The closure on 1 October of the London Print Studio (LPS) brings to an end a story that began in 1972 with John Phillips, fresh out of art school, starting a screen-printing business from his kitchen table. Early clients included local theatre and community organisations. Two years later, as refugees from Chile arrived in London following the 1973 coup d'état, he found himself printing posters with the artist Roberto Matta in an increasingly crowded kitchen and decided it was time to scale up.
Paddington Printshop opened in an old taxi-metre factory in 1974, with furniture repurposed from sets salvaged from the Ideal Home Exhibition. Founded by Phillips and Pippa Smith, from the start the aim was to provide printing facilities for all who needed them, no matter their wherewithal, as well as educational, design and print resources for the local community. While the space may have grown, the name changed and facilities become more sophisticated over the decades, those aims remained consistent.
Writing in 2005, Phillips described a studio in which the street-front gallery on Harrow Road hosted a buzzy exhibition dedicated to local legend Joe Strummer, while “Lucian Freud etched plates and proofed prints, members of the Westminster Domestic Violence Forum worked on a multilingual website, artists and school students attended courses, each following their individual creative paths, within a public space”.
Thanks to its close involvement with local community and activist organisations, Paddington Printshop soon became much more than ‘just’ a print workshop. The organisers helped the Notting Hill Carnivalists secure public funding, assisted the artist Jamie McCullough to establish the community-run public park Meanwhile Gardens and designed a campaign in 1984 to stop the local authority selling the surrounding housing estate to developers. Posters designed and produced at Paddington Printshop are now in the Victoria and Albert Museum; a collection was recently issued as a book (Posters from Paddington Printshop by John Phillips published by Four Corners Books).

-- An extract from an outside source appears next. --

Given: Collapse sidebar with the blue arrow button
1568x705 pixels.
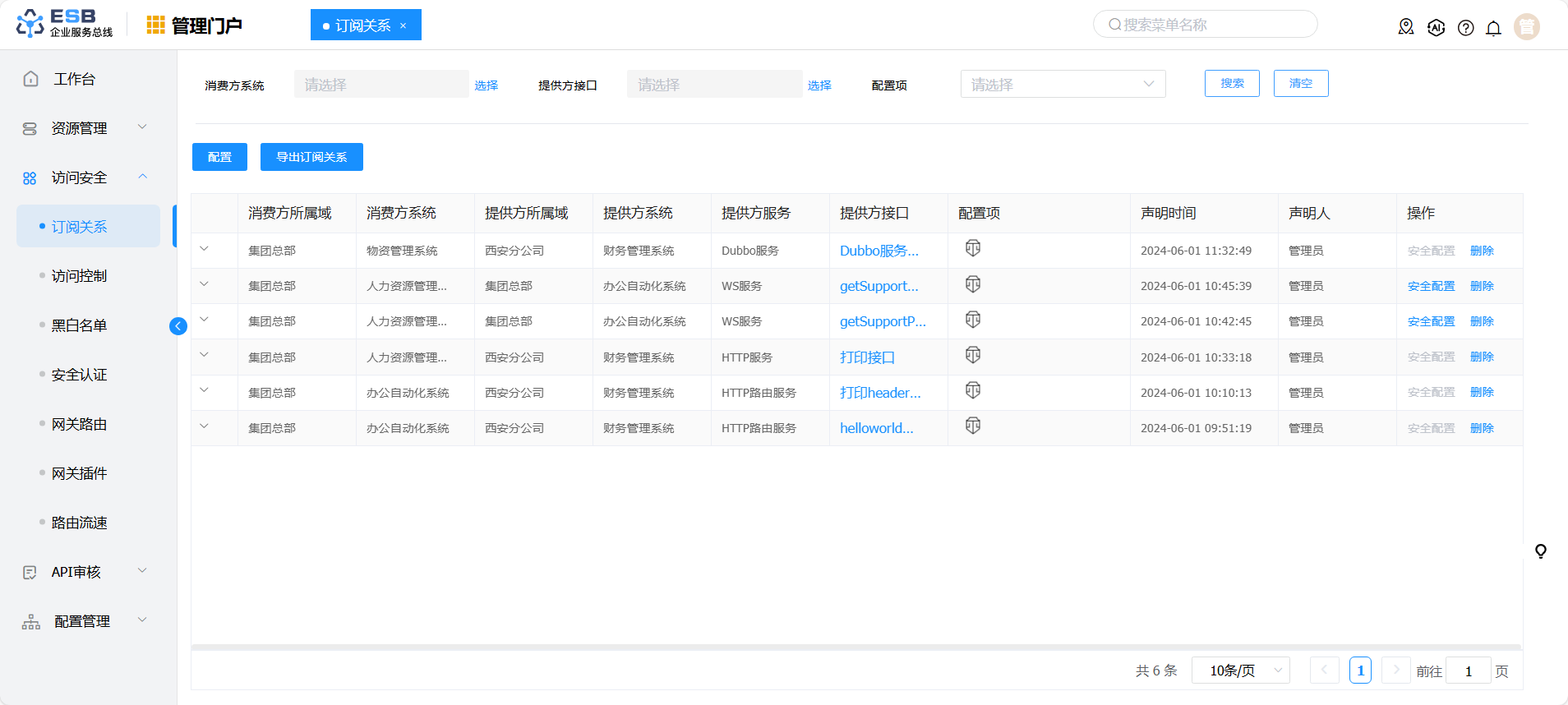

“I knew John when he first set up Paddington Printshop in a basement off the Harrow Road in the early 70s, designing and printing agit-prop posters for squatters, anti-racists and other radical community groups—many of those designs are classics of their time,” recalls the curator Roger Malbert.
“Over time, that activist workshop evolved into an open-access community resource where local people could learn printmaking and poster design. Somehow, John managed always to balance local community engagement and accessibility with a level of professionalism and artistic quality.” Under Malbert’s direction, Hayward Touring later collaborated with LPS on print exhibitions of Goya, George Grosz and Cornelia Parker.
Paul O’Neill, who curated numerous exhibitions for the LPS gallery in the early 2000s, describes the closure as “extremely sad news and a terrible loss to London-based artists, its communities and activists invested in printing and its political charge.” LPS gave him “a chance to experiment and to meet and work with many artists on collective and solo shows from Billy Childish to Phil Collins, to Kathrin Böhm, Elizabeth Price, Eva Rothschild, Rasheed Araeen and Faisal Abdu’allah.
"I learned so much from John Phillips and the many artists moving through the organisation at the time,” says O’Neill, citing a long list of those who showed or worked at the studio in the period, among them Sunil Gupta, Susan Hefuna, Linder, Chila Kumari Burman, Sonia Boyce, Frank Bowling and Paula Rego.
“I made a lot of my early formative works incorporating screen-printing at London Print Studio, so its often political history and the specialist facilities it provided are very much embedded in the development of my own practice,” says the artist Shezad Dawood. “I have very fond memories of struggling on the number 18 bus with oversize rolls of vintage textiles, on my way to and from there to make works that are now in museums and collections around the world.”
“I'm uncertain as to who else is out there offering these resources and opportunities in London exploring the breadth of technique and practice of printmaking,” says the curator Adelaide Bannerman, who sat on the LPS exhibition committee in the early 2000s. “London Printworks Trust in Brixton closed in 2013. It leaves another yawning gap in resources for postgraduates and professionals, as well as enthusiasts.”
“I worry about what the gradual closure of such facilities and what they afford artists means over time,” adds Dawood. “Not just for making, but as a social and community space for dialogue and solidarity.”